Women, for instance, gained weight when stressed over limitations on their lives and problems with family relationships. And men gained weight when stressed over workplace issues such as lack of authority or little opportunity to learn or use new skills or do interesting work.
What about lack of sleep? Researchers at Case Western Reserve University in Cleveland studied more than 68,000 women who participated in the Nurses' Health Study. They found those who slept five hours or less a night gained more weight over time than those who slept seven hours a night.
Experts believe that not getting enough sleep reduces the amount of certain substances in our blood. These substances help control our appetites; with less of them, we tend to not feel full after eating.
Based on these studies, you can use these methods when you're trying to lose weight:
- Make sleep a priority. Go to bed and get up at the same time each day. Stay away from large meals, caffeine and alcohol before bed.

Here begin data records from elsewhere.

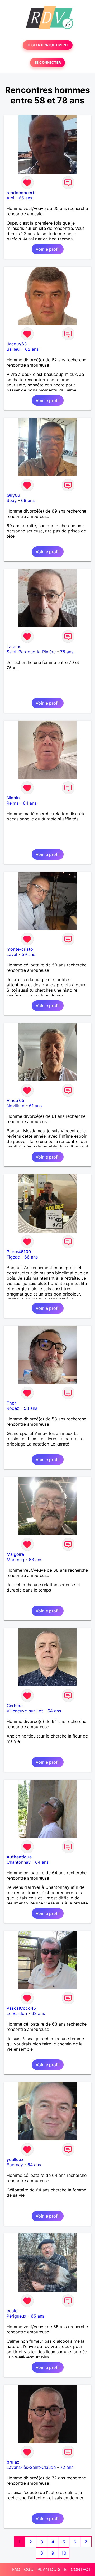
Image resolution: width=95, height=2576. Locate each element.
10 (63, 2553)
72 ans (66, 2467)
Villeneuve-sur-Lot (25, 1710)
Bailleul (14, 349)
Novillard (16, 1105)
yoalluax (15, 2159)
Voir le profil (48, 249)
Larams (14, 646)
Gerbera (15, 1705)
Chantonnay (19, 1862)
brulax (13, 2462)
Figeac (13, 1257)
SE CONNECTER (47, 63)
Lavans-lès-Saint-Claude (31, 2467)
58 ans (30, 1408)
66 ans (31, 1257)
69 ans (28, 500)
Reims (12, 803)
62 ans (32, 349)
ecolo (12, 2310)
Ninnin (13, 797)
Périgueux (16, 2316)
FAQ (16, 2569)
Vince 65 (15, 1100)
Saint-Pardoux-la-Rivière (31, 651)
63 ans (38, 2013)
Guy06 (13, 495)
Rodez (13, 1408)
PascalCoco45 (21, 2008)
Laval (12, 954)
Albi (10, 197)
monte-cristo (20, 949)
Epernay (15, 2164)
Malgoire (15, 1554)
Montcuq (15, 1559)
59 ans (28, 954)
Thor (11, 1403)
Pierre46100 (19, 1251)
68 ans (35, 1559)
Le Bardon (17, 2013)
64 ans (29, 803)
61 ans (35, 1105)
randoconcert (20, 192)
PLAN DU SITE (52, 2569)
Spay (12, 500)
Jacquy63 (17, 343)
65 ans (25, 197)
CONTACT (81, 2569)
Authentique (19, 1856)
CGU (29, 2569)
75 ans (66, 651)
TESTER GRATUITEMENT (47, 45)
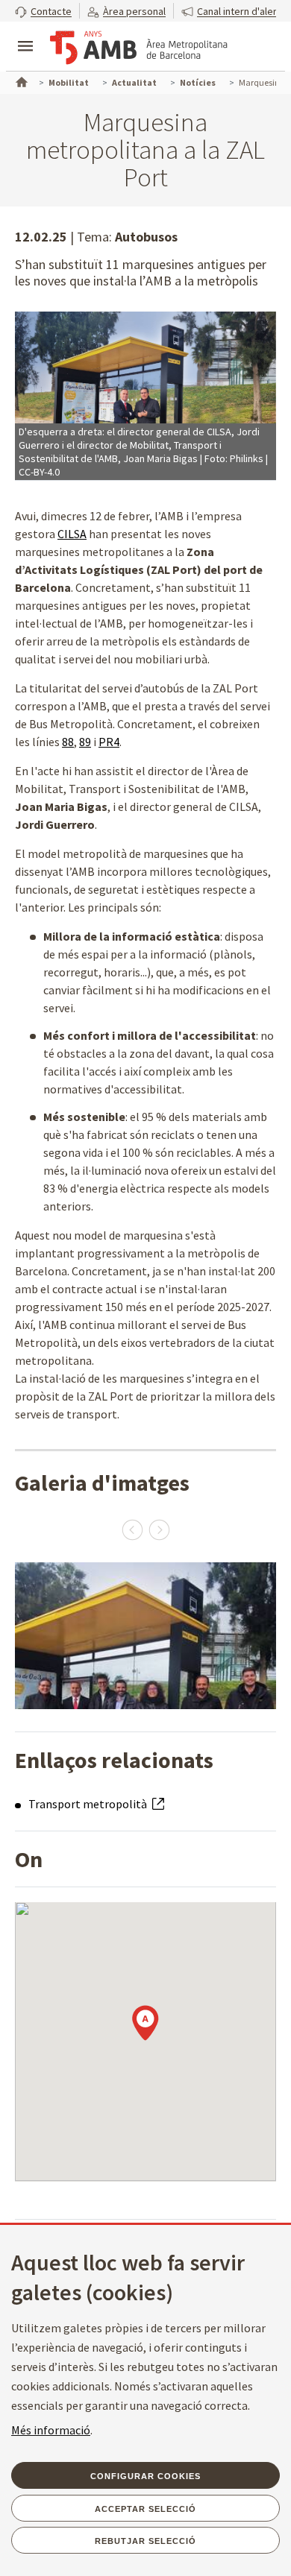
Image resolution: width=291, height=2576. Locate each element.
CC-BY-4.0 (39, 472)
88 (68, 741)
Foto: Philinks (233, 458)
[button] (43, 11)
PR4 (108, 741)
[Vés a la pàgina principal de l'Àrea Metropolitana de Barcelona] (138, 47)
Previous (132, 1529)
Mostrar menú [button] (25, 33)
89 (85, 741)
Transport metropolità (88, 1803)
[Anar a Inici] (20, 80)
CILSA (72, 533)
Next (159, 1529)
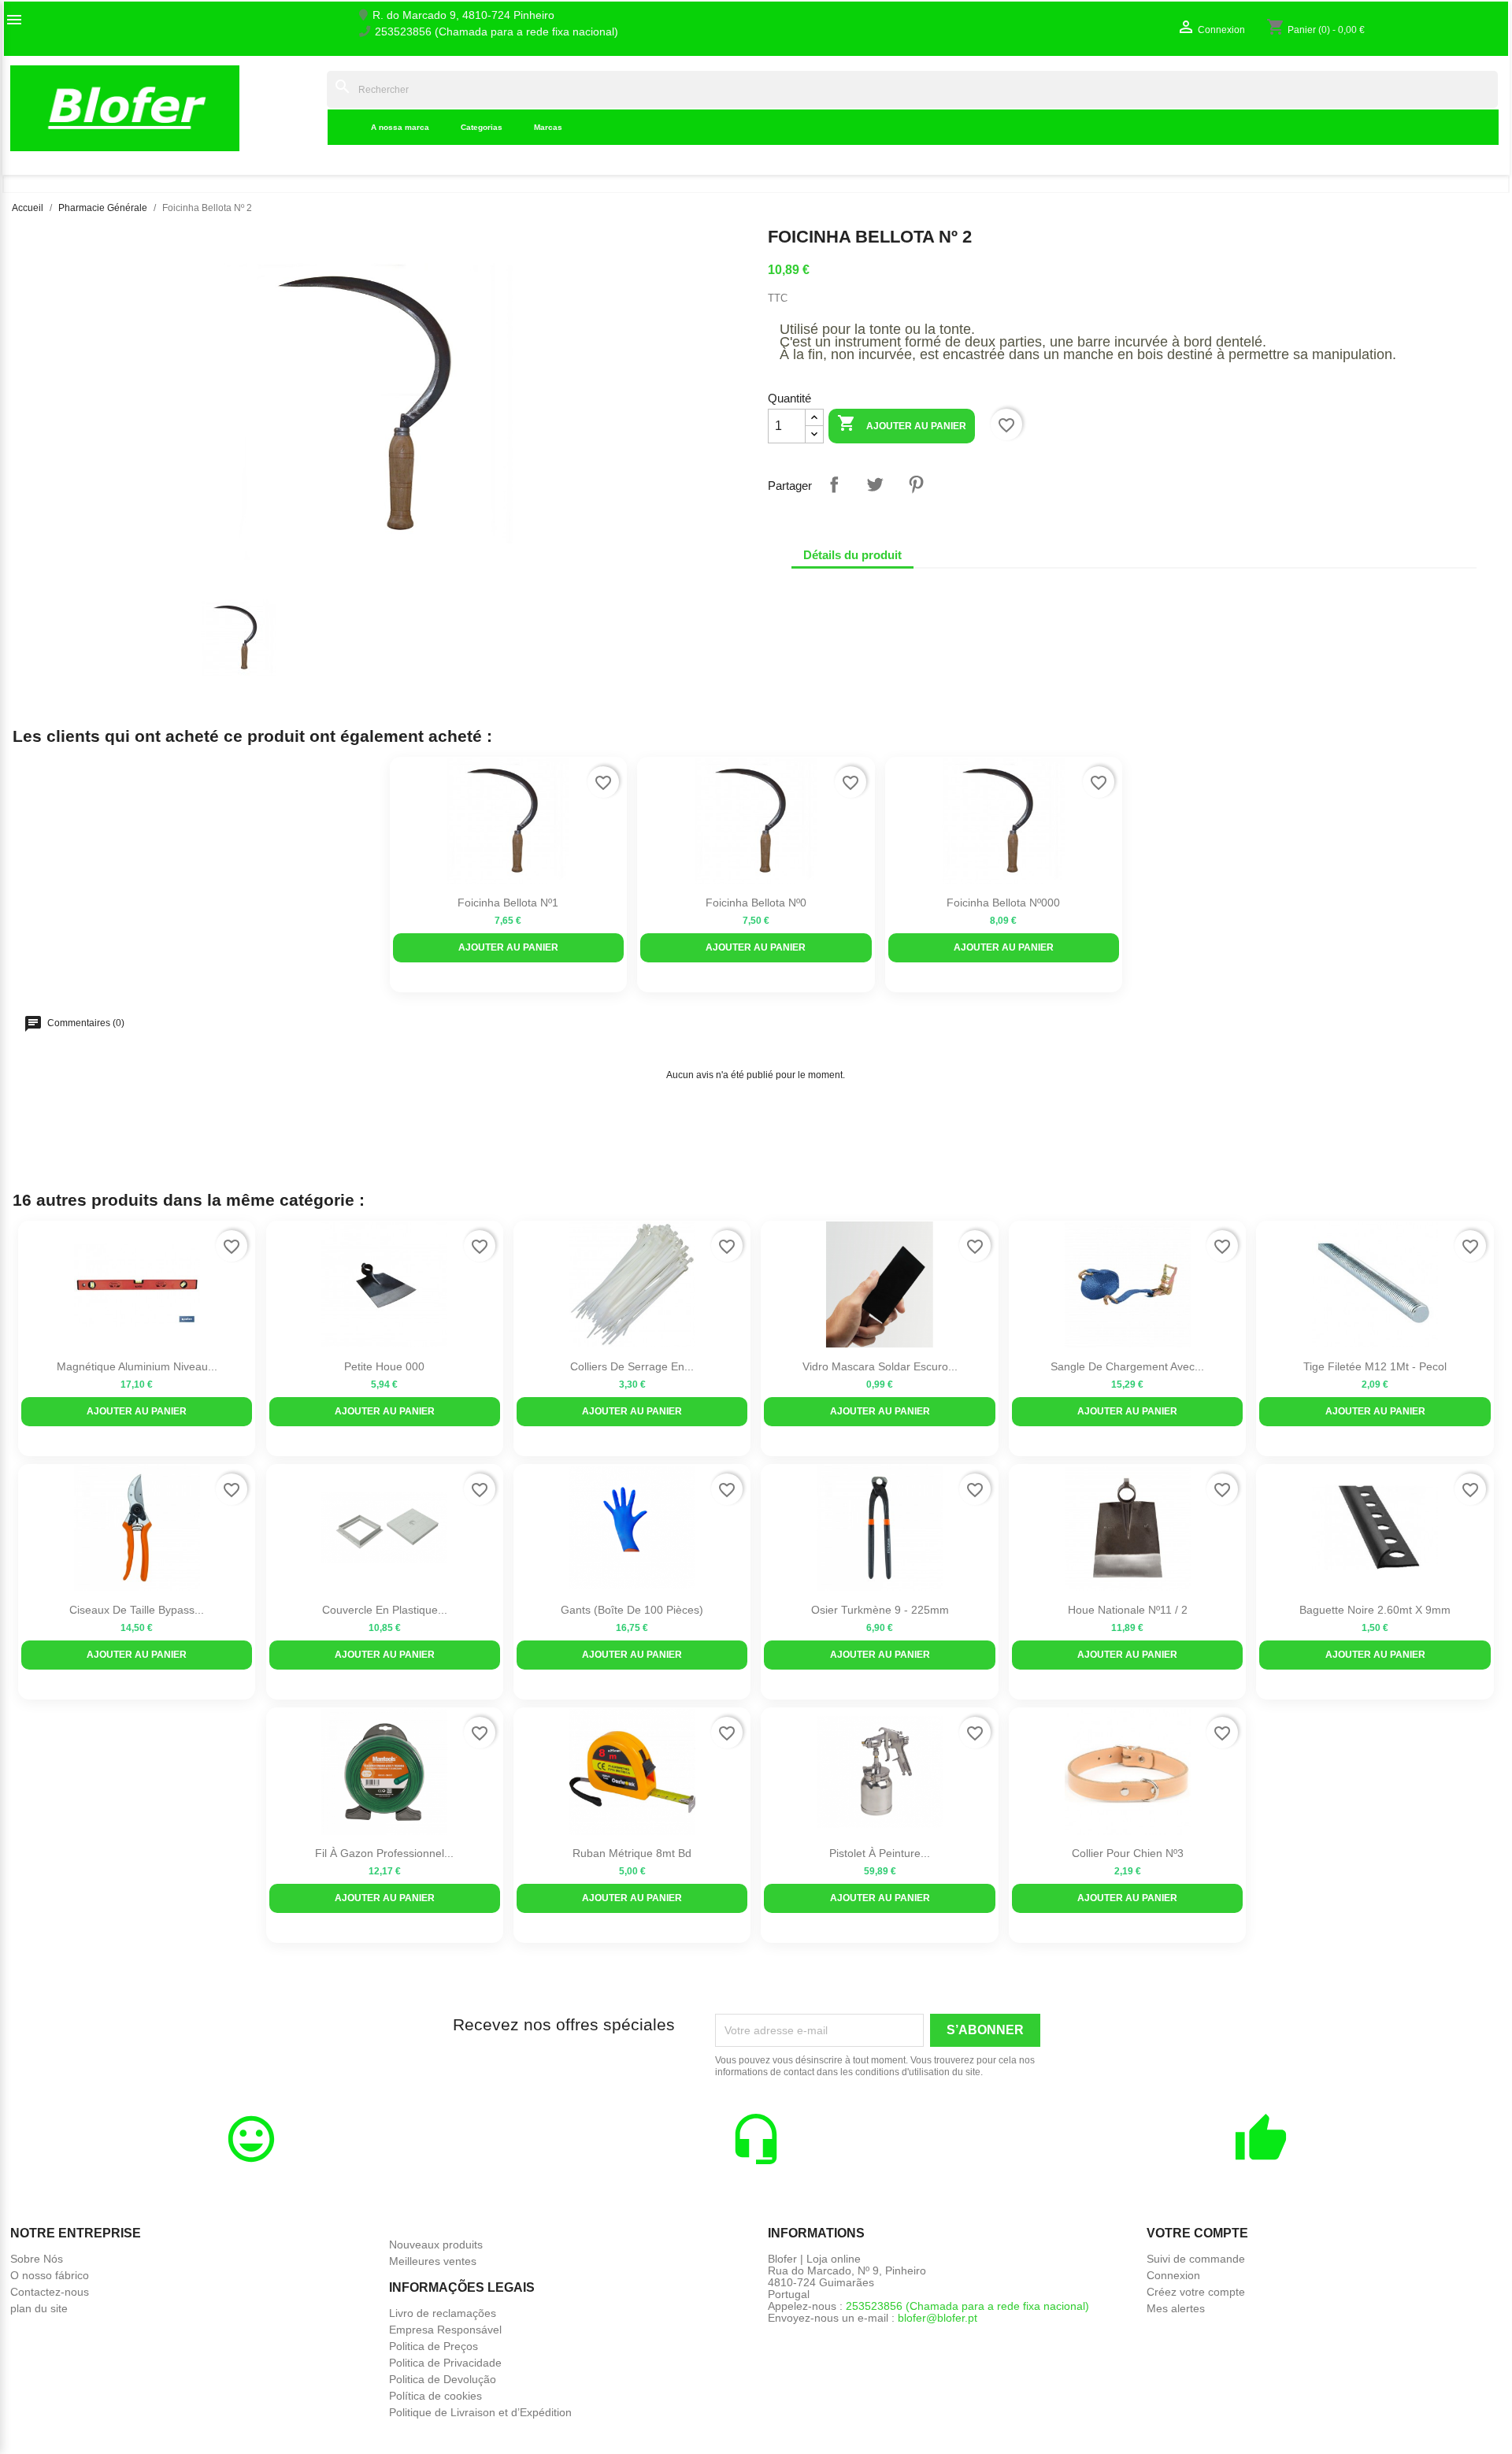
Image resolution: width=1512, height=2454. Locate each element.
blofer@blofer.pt (937, 2317)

- Get regular physical activity. Because it burns calories, exercise may well be the best thing you can do to counteract weight gain. It also helps you manage stress by regulating levels of the hormone cortisol—and it can help you get a better night's sleep.
- Learn and practice relaxation exercises. Meditation, deep breathing, guided visualization, yoga, tai chi and other physical activity can reduce anxiety and manage stress.
- Build your emotional network. Lack of support is linked to eating in response to stress.
- Keep a food diary. Doing so can help you get a handle on emotional eating triggered by stress.